**TASK BRIEF**
Among the records that follow, set down only the lines from the one containing "Task: Expand the Taluka filter dropdown arrow" to the one containing "the formula bar", both included, exactly.

====== DATA EXTRACT

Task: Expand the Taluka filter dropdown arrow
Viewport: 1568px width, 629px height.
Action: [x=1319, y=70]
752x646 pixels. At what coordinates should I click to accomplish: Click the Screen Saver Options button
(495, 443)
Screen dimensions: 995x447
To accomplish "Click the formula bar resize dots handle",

============
====== DATA EXTRACT

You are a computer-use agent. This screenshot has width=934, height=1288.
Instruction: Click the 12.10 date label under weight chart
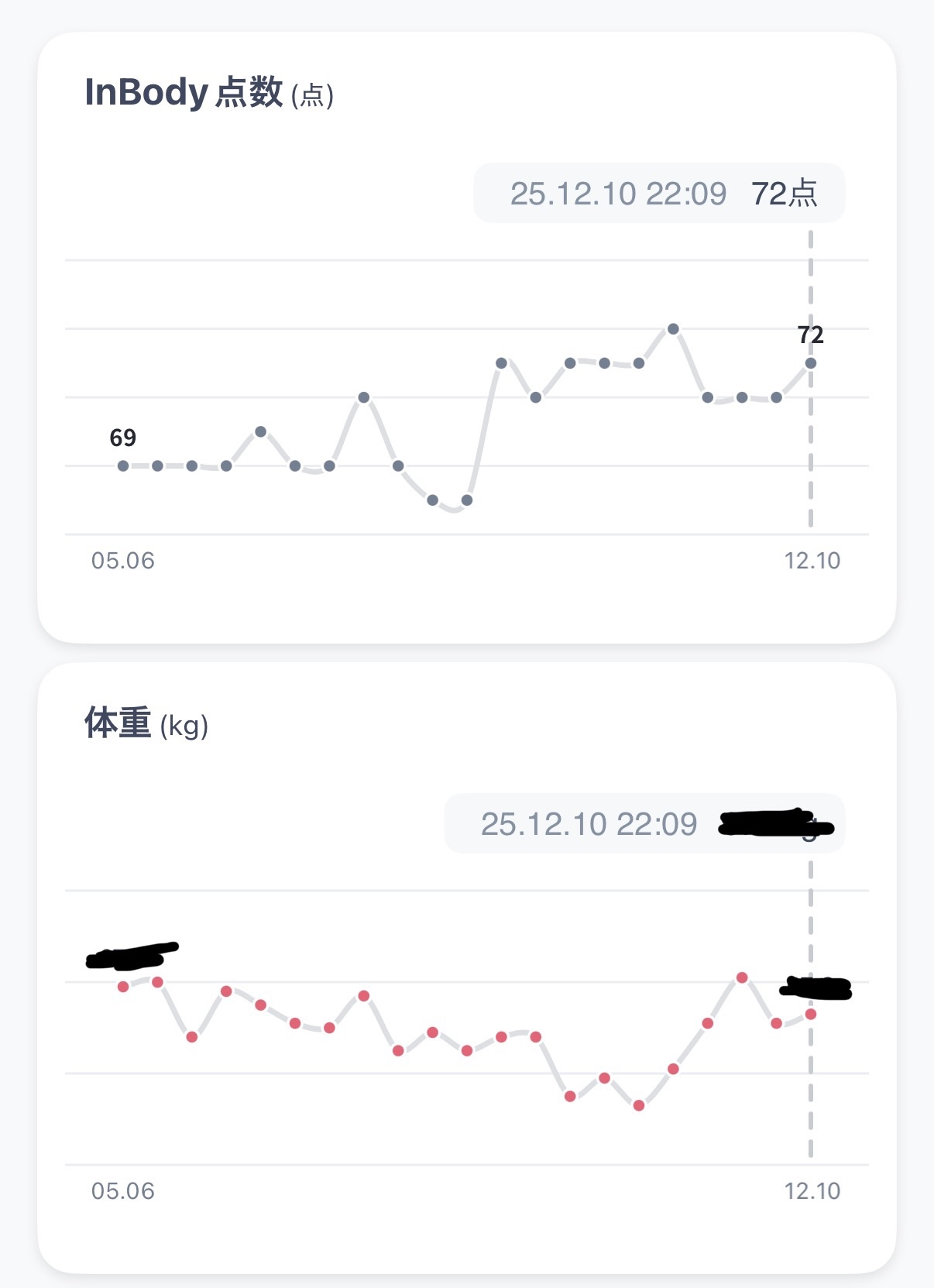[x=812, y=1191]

============

**SOLUTION**
Task: Expand the Taluka filter dropdown arrow
Viewport: 1568px width, 629px height.
Action: [x=1319, y=70]
752x646 pixels. At what coordinates should I click to accomplish: Click the Screen Saver Options button
(495, 443)
Screen dimensions: 995x447
To accomplish "Click the formula bar resize dots handle",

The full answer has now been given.